To better understand how landscape and stand metrics differed among the most-sampled ecoregions, and how these differences might help explain patterns in pollinator diversity, we tested linear mixed effects models (lmer) relating wetland, conifer forest, and canopy openness to ecoregion. Canopy openness was square-root transformed to meet assumptions of normality. Because assumptions could not be met for wetland data, we made pairwise comparisons between ecoregions using the non-parametric Wilcoxon signed-rank tests using the pairwise.wilcox.test function of the stats package.

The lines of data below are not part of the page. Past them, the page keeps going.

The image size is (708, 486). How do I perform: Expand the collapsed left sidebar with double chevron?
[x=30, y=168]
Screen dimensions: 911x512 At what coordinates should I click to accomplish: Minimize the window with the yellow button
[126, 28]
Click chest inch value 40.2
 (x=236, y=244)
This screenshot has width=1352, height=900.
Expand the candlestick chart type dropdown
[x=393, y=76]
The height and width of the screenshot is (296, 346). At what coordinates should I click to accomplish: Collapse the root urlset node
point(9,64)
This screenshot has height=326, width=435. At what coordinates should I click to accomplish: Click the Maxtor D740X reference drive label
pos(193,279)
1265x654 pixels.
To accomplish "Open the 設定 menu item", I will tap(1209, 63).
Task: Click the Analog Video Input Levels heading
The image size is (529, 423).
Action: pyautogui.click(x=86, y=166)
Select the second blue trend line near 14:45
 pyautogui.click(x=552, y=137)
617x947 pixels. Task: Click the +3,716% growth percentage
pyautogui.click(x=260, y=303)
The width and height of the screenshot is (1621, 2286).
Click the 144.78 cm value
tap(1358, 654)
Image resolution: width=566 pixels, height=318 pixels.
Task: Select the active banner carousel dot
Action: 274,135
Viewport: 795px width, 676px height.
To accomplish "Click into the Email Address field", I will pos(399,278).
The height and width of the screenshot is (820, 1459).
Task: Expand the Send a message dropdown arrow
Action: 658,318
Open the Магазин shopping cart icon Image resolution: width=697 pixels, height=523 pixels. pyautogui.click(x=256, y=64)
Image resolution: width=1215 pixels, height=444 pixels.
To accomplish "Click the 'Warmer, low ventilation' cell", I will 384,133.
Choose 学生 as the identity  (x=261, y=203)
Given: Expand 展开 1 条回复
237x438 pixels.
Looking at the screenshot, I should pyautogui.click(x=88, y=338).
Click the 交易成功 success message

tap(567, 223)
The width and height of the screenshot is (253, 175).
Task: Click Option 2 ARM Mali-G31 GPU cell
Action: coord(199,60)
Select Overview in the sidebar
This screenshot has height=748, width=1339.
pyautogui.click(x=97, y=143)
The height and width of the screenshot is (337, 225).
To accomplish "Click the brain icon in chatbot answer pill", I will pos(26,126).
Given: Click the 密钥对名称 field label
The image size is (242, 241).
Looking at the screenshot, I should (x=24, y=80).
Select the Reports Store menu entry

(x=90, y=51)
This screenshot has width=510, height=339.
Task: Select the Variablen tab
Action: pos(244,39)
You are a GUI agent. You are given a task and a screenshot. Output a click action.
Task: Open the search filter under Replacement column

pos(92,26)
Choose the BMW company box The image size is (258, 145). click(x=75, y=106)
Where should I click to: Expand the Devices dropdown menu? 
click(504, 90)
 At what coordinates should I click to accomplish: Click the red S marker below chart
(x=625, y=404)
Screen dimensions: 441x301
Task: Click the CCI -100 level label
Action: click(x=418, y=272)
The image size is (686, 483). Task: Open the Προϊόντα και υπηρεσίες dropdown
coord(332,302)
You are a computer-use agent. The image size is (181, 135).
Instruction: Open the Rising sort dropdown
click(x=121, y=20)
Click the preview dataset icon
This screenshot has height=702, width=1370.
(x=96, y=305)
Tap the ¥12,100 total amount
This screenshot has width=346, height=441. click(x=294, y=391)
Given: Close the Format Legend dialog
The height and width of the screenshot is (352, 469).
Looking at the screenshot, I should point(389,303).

To test whether pollinator seasonality differed among ecoregions, we compared when the richness and abundance of bees, butterflies, and hover flies peaked among the most-sampled ecoregions. First, for each sampled plot, we calculated the richness or abundance of each taxon by month relative to the that taxon’s highest monthly richness or abundance from the same plot, resulting in a standardized value ranging from 0-1. We then plotted the mean ± SE of these values by ecoregion and month to visualize differences in seasonality among ecoregions. We used pairwise Wilcoxon signed-rank tests to determine if the peak month of response varied among the most-sampled ecoregions.
Finally, we used the Chao1 estimator to estimate the richness of bees, butterflies, hover flies, and all pollinators combined that could be collected using pan traps across our studied forests. These calculations were made for the entire region as well as for each of the three most-sampled ecoregions using the rareNMtests package (Cayuela & Gotelli, 2014). The estimates are based on the corresponding lists of collected species and their abundances.